• Tarefa proposta 1
Transforme em uma tabela Markdown as linhas dos registros que vão da linha que contém "Task: Click the 曙光英雄 game logo" até a linha que contém "click(62, 710)", incluindo as duas. Use as colunas "Número" e "Linha" e omita as linhas em branco.
• Tarefa proposta 2
Dê seguimento ao texto sobre o sábado santo junto à Virgem Maria a partir do ponto em que ele termina.

• Texto para leitura
Há um tempo, encontrava-me numa profunda “noite da fé”. Quando, sem esperar, vi numa livraria um título que me chamou a atenção: “Virgem Maria, mãe em plenitude.”
Abri para ver do que se tratava e ao ler sobre o autor a identificação foi imediata. Sua espiritualidade carmelita, a profunda paixão pela pessoa do Espírito Santo e a sua ligação a Santa Teresinha do Menino Jesus diziam-me: este é o recurso para viver essa noite da alma.
E gostaria de partilhar, o motivo pelo qual você talvez esteja vivendo algo parecido e assim como eu, possa encontrar consolo nas palavras daquele homem, amigo de Deus.
Meditaremos sobre o sábado santo.
A liturgia nos propõe o silêncio e recolhimento para passar o sábado junto à Santíssima Virgem. Para permanecer ao seu lado e adentrar no mistério da sua alma, do seu coração.
A dor feriu todas as suas potencias. Afetivas, físicas, morais, intelectuais e espirituais. Tudo nela tende para Jesus, desde as suas entranhas de Mãe, que se estremecem, até o seu amor espiritual. Esta plenitude de amor que recebeu Maria vive o drama e a ele se associa.
A partir desse momento, o querido Beato, nos convida a usar as falas como diálogos oracionais e assim o faremos. Relacionando-nos com Maria em primeira pessoa.
“Santa Mãe, choram ao redor de vós”. As santas mulheres se lamentam diante desta pedra, que esconde Jesus a seu olhar. A noite cai, é preciso partir. E é João que se apodera de seu bem: “Ecce Mater tua, eis a tua mãe”. É a última palavra do Mestre. E a vós, Maria, ele disse: “Eis o teu filho”. Aliança esta que foi selada pela palavra do Mestre, pelo sangue e pela morte.
Penso que vós ó mãe, sois levada ao quarto superior na casa de Zebedeu, o quarto dos íntimos. Não há cadeiras, vós vos sentais no chão, sobre o solo e aí permaneceis. E vós pensais agora nos acontecimentos. Também ficaste surpresa pela rapidez dos acontecimentos, por aquele drama que se desenrolou em algumas horas: as hesitações de Pilatos, os gritos da multidão, a flagelação, a coroação de espinhos, a condenação.
Oh, que pressa em tudo isso! Quanta precipitação e agitação! É o inferno desencadeado, que usa de todos esses meios, de todo esse poder.

[Linhas sobre onde ficam os alvos]
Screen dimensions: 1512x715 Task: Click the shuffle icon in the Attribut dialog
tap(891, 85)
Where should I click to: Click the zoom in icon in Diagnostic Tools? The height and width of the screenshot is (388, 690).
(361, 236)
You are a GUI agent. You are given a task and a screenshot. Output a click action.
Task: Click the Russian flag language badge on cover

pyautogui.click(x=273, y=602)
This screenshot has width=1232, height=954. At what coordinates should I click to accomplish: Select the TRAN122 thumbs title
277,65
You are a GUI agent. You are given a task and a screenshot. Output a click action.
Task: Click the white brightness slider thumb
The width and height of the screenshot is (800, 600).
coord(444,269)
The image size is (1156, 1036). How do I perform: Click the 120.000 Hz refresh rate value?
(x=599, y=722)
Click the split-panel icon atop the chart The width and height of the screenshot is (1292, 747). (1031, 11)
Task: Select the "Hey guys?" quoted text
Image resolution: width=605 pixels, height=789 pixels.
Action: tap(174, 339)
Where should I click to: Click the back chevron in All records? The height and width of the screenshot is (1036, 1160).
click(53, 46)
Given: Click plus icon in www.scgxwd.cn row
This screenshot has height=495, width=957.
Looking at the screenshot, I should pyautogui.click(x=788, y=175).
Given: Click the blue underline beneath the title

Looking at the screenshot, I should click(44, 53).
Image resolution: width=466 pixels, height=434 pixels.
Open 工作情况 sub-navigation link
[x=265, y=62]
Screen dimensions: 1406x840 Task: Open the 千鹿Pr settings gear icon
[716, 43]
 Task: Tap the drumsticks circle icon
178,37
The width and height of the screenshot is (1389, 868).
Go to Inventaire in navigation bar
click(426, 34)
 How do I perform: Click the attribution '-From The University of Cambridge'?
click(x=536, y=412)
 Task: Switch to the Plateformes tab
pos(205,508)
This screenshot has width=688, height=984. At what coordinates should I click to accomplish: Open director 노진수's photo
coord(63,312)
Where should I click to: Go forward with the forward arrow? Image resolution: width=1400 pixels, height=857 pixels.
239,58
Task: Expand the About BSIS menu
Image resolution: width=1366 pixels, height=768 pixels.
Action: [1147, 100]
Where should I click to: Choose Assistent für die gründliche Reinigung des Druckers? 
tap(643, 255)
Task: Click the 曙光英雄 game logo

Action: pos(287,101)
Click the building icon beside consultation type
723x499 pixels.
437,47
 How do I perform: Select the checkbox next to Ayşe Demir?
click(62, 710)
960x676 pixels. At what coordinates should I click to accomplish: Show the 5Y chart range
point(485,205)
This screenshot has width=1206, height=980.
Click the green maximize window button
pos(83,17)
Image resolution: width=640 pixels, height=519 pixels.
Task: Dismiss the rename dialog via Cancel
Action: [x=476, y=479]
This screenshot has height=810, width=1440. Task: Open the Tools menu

• Resposta correta 1
| Número | Linha |
|---|---|
| 1 | Task: Click the 曙光英雄 game logo |
| 2 | Action: pos(287,101) |
| 3 | Click the building icon beside consultation type |
| 4 | 723x499 pixels. |
| 5 | 437,47 |
| 6 |  How do I perform: Select the checkbox next to Ayşe Demir? |
| 7 | click(62, 710) |

• Resposta correta 2
Estás meditando todos esses acontecimentos em nosso espírito como meditastes em Nazaré; os acontecimentos que cercaram o nascimento de Jesus e sua apresentação no templo. Vós estais habituada a esta meditação em vosso coração espírito. Eis-vos absorvida e silenciosa, revendo e revivendo tudo. E estás sozinha. Outrora reviveis os acontecimentos com Jesus em vossos braços, com Jesus perto de vós. Ele não está mais.
Vós tendes consciência de vossa solidão ó Maria… O quanto é dolorosa. Estás aí sozinha!
Eis que essa solidão se povoa… De quê? Oh, de uma esperança viva e forte que está em vosso coração: “Dominus Tecum“: O Espírito está convosco. É ele o princípio de vossa fecundidade e por ele que recebereis agora o Cristo.
“É vossa maternidade, ó Maria, que se desabrocha a medida do mundo, à medida do sacrifício de Jesus. O demônio e as forças do inferno pareceram vos negligenciar sobre o Calvário, pareciam ignorar vossa presença. Tinham tanto a fazer junto a Jesus e sobre Jesus. No entanto, vós estáveis de pé. Vossa aparência fraca, vossa qualidade de mulher, vos colocaram ao abrigo. As forças do inferno velam sobre o túmulo: a guarda está lá, os demônios estão lá. Os soldados têm junto deles e com eles as legiões do inferno.”
Diante das noites, das dores e das inúmeras batalhas travadas temos Maria. Em meio a dor das perseguições e das ofensas, mesmo que não as vejamos, estamos sendo gerados para a santidade, nesse ventre espiritual bendito que gerou o filho de Deus:
“Ó Maria, deixa-nos aproximar de vós. Vós tendes João, e nós queremos representar a Igreja. Deixai-nos ver o que vós estais a ponto de vos tornar. Nós o sabemos, vós estais no momento de vos tornar Mãe da vida. Assentada no chão, acabrunhado por vossa dor silenciosa, dolorosa e grave, eis aqui nossa mãe, eis Nossa Senhora da Vida.”
Nossa Senhora nos ensina que quando tudo for escombros queimados pelo fogo das purificações é possível, ainda assim, contemplar o futuro com esperança.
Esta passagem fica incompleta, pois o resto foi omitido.